# Low wattage bulbs



## outbackgeorgia (Jan 28, 2004)

We found that the standard bulbs are way too bright for comfort, especially above the bed in the rear slide. I replaced several of the bulbs in the standard dual bulb lights fixtures with 4 watt bulbs. These bulbs are in the garden 12 Volt light section of most home supply stores. The fixture covers easily slide off. Pull out the bulbs, match size at the store with 4 watt (lowest). This gives a more comfortable reading light without disturbing the kids in the bunk beds. I actually use only one 4 watt bulb, removing the other bulb completely. Caution, wait for bulbs to cool if they have been on!
A variety of choices are available, and also seem less costly than automotive replacements, which are not usually labelled for wattage.
java script:emoticon('







')
Dave


----------



## Y-Guy (Jan 30, 2004)

Thanks Dave, we have spent 2 nights "camping" on the side of the house and I noticed the lights seemed way to bright. I'll add that tip to my Lowe's shopping list!


----------



## NDJollyMon (Aug 22, 2003)

I'll be looking into this as well. Thanks.

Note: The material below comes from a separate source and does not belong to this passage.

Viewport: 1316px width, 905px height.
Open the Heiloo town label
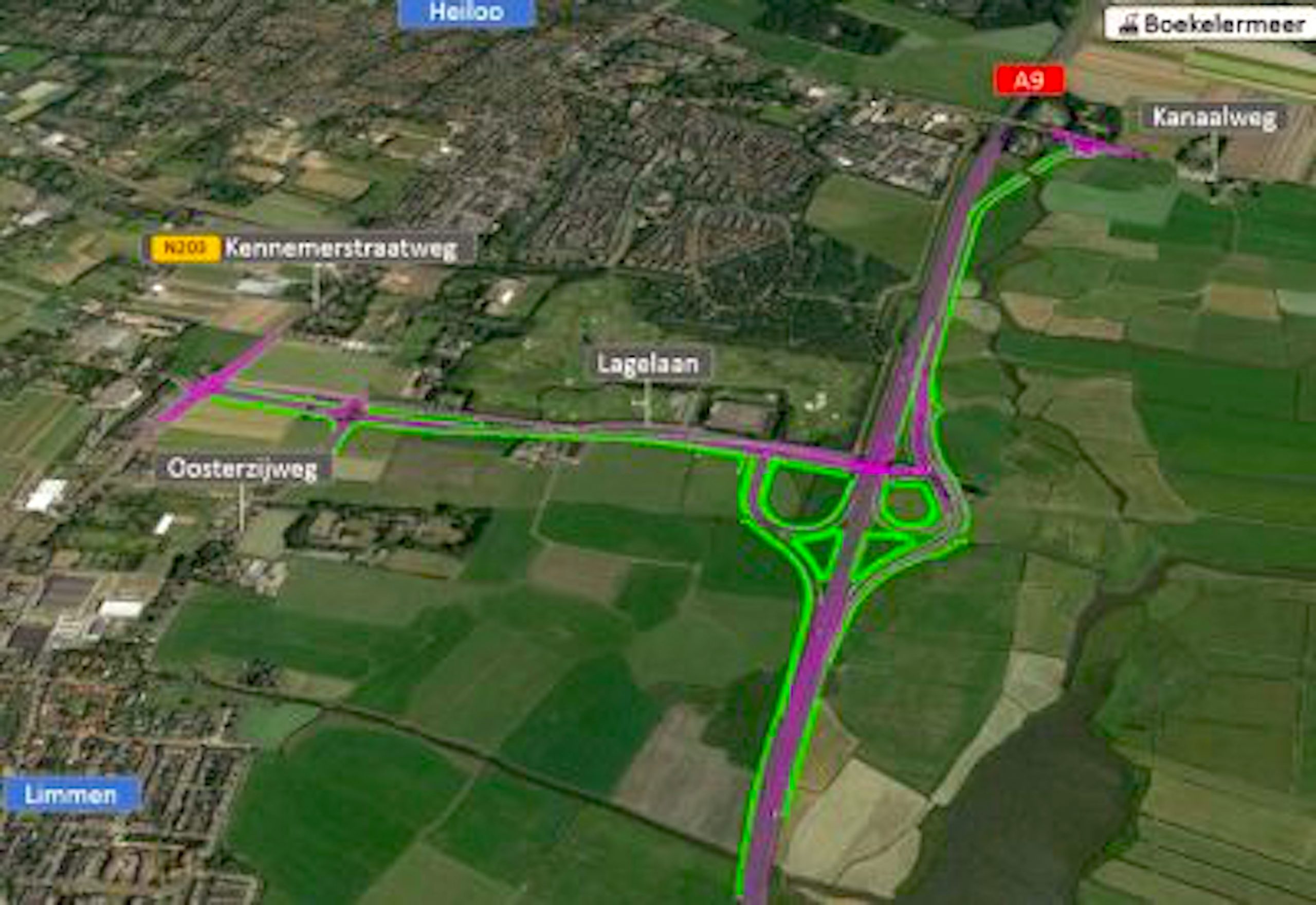[466, 12]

Here is another tid-bit I found about this subject:

reprinted:
In response to the question..."We have lots of lights inside our TT and all of the bulbs are BRIGHT! There are several lights (under cabinets over the couch and the bed) that we'd like to be dimmer. Have any of you had any success finding lower wattage bulbs (to replace 1141's I think)?"

Tom Boles replied...

Great topic-I went through the drill myself!

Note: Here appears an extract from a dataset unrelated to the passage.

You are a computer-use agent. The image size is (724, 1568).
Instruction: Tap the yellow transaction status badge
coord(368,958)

I felt the same way and have found a great bulb to use for all the dual fixtures. I use the 1155 bulb found in GOOD auto parts stores. Keep looking-it's not real common, but it works great. Draws about .56 A @ 13 V. Supposed to last 2000 hours! I tried the other more common bulbs, but I think this is the best for my purpose.

I put it in the "first on" side of all the dual fixtures in the trailer. This way, you have plenty of light to see what you need to without being blinded when you first turn on the fixture, and more light is available by simply pushing the switch over to "both on". Makes a world of difference in the evening, especially in the slide out fixtures and the bed room. Uses less power (good for dry camping) and generates less heat as well.

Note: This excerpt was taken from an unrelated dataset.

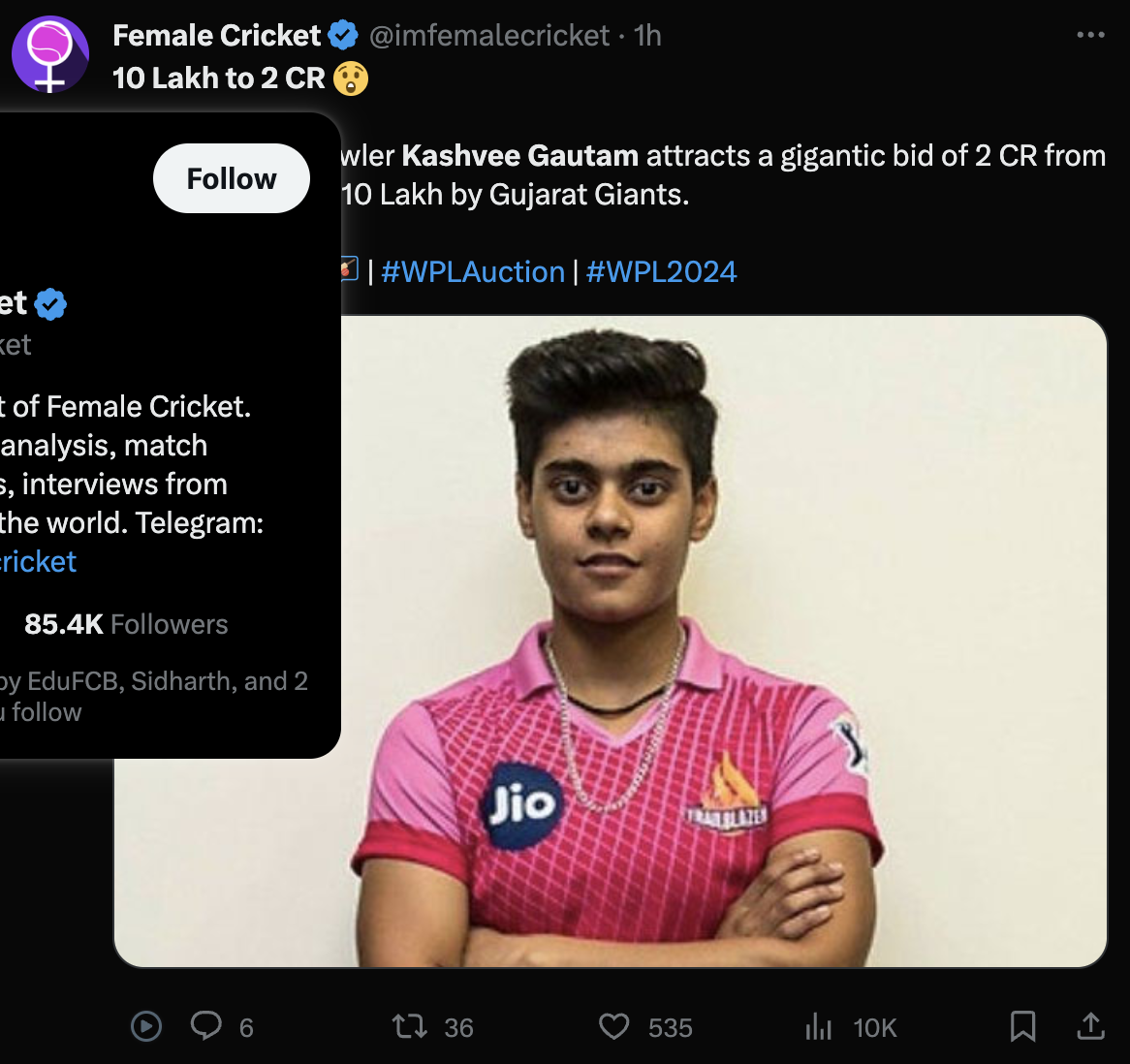Click the blue verified badge beside Female Cricket header
Image resolution: width=1130 pixels, height=1064 pixels.
[343, 36]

If your bulbs are halogen, there are many options. 15 and 10 watt bulbs are available at many hardware stores. I've seen 5 watt bulbs at marine stores (like West Marine) for yacht fixtures. Since the influx of Euro-designed halogen interior fixtures for houses, many lighting shops will carry these bulbs, perhaps lower than 5 watts.

Do some telephone work and see what you find. Just remember to handle the bulbs with a paper towel or gloves to keep finger oils and acids off the glass!

Thanks for the permission to use your comments, Tom!

Footnote: Using Tom's suggestions, I tracked down 3.8 watt Ancor Marine Grade wedge base bulbs (the kind used in my fixtures) at a Boater's World store. They were $1.29 for two. I installed them on the "first side" of my dual fixtures and they have lived up to all expectations. Each bulb draws 0.27 Amps. The Ancor part number is 194. Camping World also sells 194 bulbs, but their packaging does not include watt and amp data.


----------



## indycohiba (May 12, 2004)

I have only camped twice in my trailer and my bunk lights do not work. We discovered a wire that was in the couch with a clip on one end and loose wire on the other. We were never told about this connection. I am thinking about taking it in for it to be fixed. Do you have to disconnect this wire each time you extend and replace the queen slide?

Thanks


----------



## CamperDC (Oct 30, 2003)

Indycohiba,

There is a wire that needs to be plugged into the outlet next the slide once it has been pushed all the way out. This will power the lights. D'not forget to unplug it when you push the slide back in.


----------



## indycohiba (May 12, 2004)

Thanks Camper DC. Looks like I will have to take mine in to get it repaired as the wire was pulled from the queen slide. The dealer did not tell us about it, so we must have severed the cable when pushing it back in.


----------